▶ [TASK STATEMENT]: Nothing but the records, repeated exactly, should form the response.

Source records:
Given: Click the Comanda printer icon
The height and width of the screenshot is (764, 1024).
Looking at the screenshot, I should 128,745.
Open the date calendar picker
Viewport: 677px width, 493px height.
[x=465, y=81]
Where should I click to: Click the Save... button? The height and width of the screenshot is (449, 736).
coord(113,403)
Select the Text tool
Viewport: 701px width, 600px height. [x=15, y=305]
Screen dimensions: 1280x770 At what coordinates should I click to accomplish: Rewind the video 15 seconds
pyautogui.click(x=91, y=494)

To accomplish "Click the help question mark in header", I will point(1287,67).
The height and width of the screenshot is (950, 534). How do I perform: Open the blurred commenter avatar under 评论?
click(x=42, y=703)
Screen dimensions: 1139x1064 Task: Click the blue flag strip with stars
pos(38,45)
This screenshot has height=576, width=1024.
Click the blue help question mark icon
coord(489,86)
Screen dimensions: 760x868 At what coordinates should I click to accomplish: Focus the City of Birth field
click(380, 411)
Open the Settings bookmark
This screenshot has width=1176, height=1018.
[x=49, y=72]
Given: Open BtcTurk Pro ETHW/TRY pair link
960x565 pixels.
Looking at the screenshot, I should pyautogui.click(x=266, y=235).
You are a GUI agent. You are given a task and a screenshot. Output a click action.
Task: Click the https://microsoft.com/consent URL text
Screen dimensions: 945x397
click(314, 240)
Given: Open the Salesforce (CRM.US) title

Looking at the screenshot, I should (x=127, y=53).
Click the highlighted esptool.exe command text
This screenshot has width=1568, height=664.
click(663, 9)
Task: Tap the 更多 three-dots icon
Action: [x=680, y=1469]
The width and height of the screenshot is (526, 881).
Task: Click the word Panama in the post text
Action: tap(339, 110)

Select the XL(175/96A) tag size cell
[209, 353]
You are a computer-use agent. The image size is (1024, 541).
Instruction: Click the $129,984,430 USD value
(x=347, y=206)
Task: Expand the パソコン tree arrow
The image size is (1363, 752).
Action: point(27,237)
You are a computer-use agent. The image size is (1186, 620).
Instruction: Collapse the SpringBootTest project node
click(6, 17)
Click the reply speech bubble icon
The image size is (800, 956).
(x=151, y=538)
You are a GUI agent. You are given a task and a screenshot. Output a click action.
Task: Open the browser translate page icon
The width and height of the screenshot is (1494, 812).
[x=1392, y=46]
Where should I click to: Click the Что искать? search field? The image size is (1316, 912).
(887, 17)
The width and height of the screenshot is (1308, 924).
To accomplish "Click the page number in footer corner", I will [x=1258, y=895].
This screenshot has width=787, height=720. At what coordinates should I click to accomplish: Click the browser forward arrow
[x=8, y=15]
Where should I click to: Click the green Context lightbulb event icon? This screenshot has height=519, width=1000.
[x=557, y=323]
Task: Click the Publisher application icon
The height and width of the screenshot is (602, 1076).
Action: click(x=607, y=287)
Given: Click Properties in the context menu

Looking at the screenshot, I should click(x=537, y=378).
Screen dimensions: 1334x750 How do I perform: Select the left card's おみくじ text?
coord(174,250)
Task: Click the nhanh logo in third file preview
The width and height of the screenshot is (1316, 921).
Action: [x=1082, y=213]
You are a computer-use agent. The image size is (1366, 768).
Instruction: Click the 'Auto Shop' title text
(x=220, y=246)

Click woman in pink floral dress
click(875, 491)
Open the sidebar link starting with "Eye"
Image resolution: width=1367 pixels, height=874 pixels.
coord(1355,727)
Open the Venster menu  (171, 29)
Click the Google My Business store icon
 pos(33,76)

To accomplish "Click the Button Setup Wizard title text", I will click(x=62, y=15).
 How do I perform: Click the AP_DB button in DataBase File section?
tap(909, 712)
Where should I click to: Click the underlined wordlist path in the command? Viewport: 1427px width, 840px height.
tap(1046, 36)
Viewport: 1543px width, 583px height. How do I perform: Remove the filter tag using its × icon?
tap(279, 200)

▶ [ANSWER SPACE]:
Given: Click the Comanda printer icon
The height and width of the screenshot is (764, 1024).
Looking at the screenshot, I should 128,745.
Open the date calendar picker
Viewport: 677px width, 493px height.
[x=465, y=81]
Where should I click to: Click the Save... button? The height and width of the screenshot is (449, 736).
coord(113,403)
Select the Text tool
Viewport: 701px width, 600px height. [x=15, y=305]
Screen dimensions: 1280x770 At what coordinates should I click to accomplish: Rewind the video 15 seconds
pyautogui.click(x=91, y=494)

To accomplish "Click the help question mark in header", I will point(1287,67).
The height and width of the screenshot is (950, 534). How do I perform: Open the blurred commenter avatar under 评论?
click(x=42, y=703)
Screen dimensions: 1139x1064 Task: Click the blue flag strip with stars
pos(38,45)
This screenshot has height=576, width=1024.
Click the blue help question mark icon
coord(489,86)
Screen dimensions: 760x868 At what coordinates should I click to accomplish: Focus the City of Birth field
click(380, 411)
Open the Settings bookmark
This screenshot has width=1176, height=1018.
[x=49, y=72]
Given: Open BtcTurk Pro ETHW/TRY pair link
960x565 pixels.
Looking at the screenshot, I should pyautogui.click(x=266, y=235).
You are a GUI agent. You are given a task and a screenshot. Output a click action.
Task: Click the https://microsoft.com/consent URL text
Screen dimensions: 945x397
click(314, 240)
Given: Open the Salesforce (CRM.US) title

Looking at the screenshot, I should (x=127, y=53).
Click the highlighted esptool.exe command text
This screenshot has width=1568, height=664.
click(663, 9)
Task: Tap the 更多 three-dots icon
Action: [x=680, y=1469]
The width and height of the screenshot is (526, 881).
Task: Click the word Panama in the post text
Action: tap(339, 110)

Select the XL(175/96A) tag size cell
[209, 353]
You are a computer-use agent. The image size is (1024, 541).
Instruction: Click the $129,984,430 USD value
(x=347, y=206)
Task: Expand the パソコン tree arrow
The image size is (1363, 752).
Action: point(27,237)
You are a computer-use agent. The image size is (1186, 620).
Instruction: Collapse the SpringBootTest project node
click(6, 17)
Click the reply speech bubble icon
The image size is (800, 956).
(x=151, y=538)
You are a GUI agent. You are given a task and a screenshot. Output a click action.
Task: Open the browser translate page icon
The width and height of the screenshot is (1494, 812).
[x=1392, y=46]
Where should I click to: Click the Что искать? search field? The image size is (1316, 912).
(887, 17)
The width and height of the screenshot is (1308, 924).
To accomplish "Click the page number in footer corner", I will [x=1258, y=895].
This screenshot has width=787, height=720. At what coordinates should I click to accomplish: Click the browser forward arrow
[x=8, y=15]
Where should I click to: Click the green Context lightbulb event icon? This screenshot has height=519, width=1000.
[x=557, y=323]
Task: Click the Publisher application icon
The height and width of the screenshot is (602, 1076).
Action: click(x=607, y=287)
Given: Click Properties in the context menu

Looking at the screenshot, I should click(x=537, y=378).
Screen dimensions: 1334x750 How do I perform: Select the left card's おみくじ text?
coord(174,250)
Task: Click the nhanh logo in third file preview
The width and height of the screenshot is (1316, 921).
Action: [x=1082, y=213]
You are a computer-use agent. The image size is (1366, 768).
Instruction: Click the 'Auto Shop' title text
(x=220, y=246)

Click woman in pink floral dress
click(875, 491)
Open the sidebar link starting with "Eye"
Image resolution: width=1367 pixels, height=874 pixels.
coord(1355,727)
Open the Venster menu  (171, 29)
Click the Google My Business store icon
 pos(33,76)

To accomplish "Click the Button Setup Wizard title text", I will click(x=62, y=15).
 How do I perform: Click the AP_DB button in DataBase File section?
tap(909, 712)
Where should I click to: Click the underlined wordlist path in the command? Viewport: 1427px width, 840px height.
tap(1046, 36)
Viewport: 1543px width, 583px height. How do I perform: Remove the filter tag using its × icon?
tap(279, 200)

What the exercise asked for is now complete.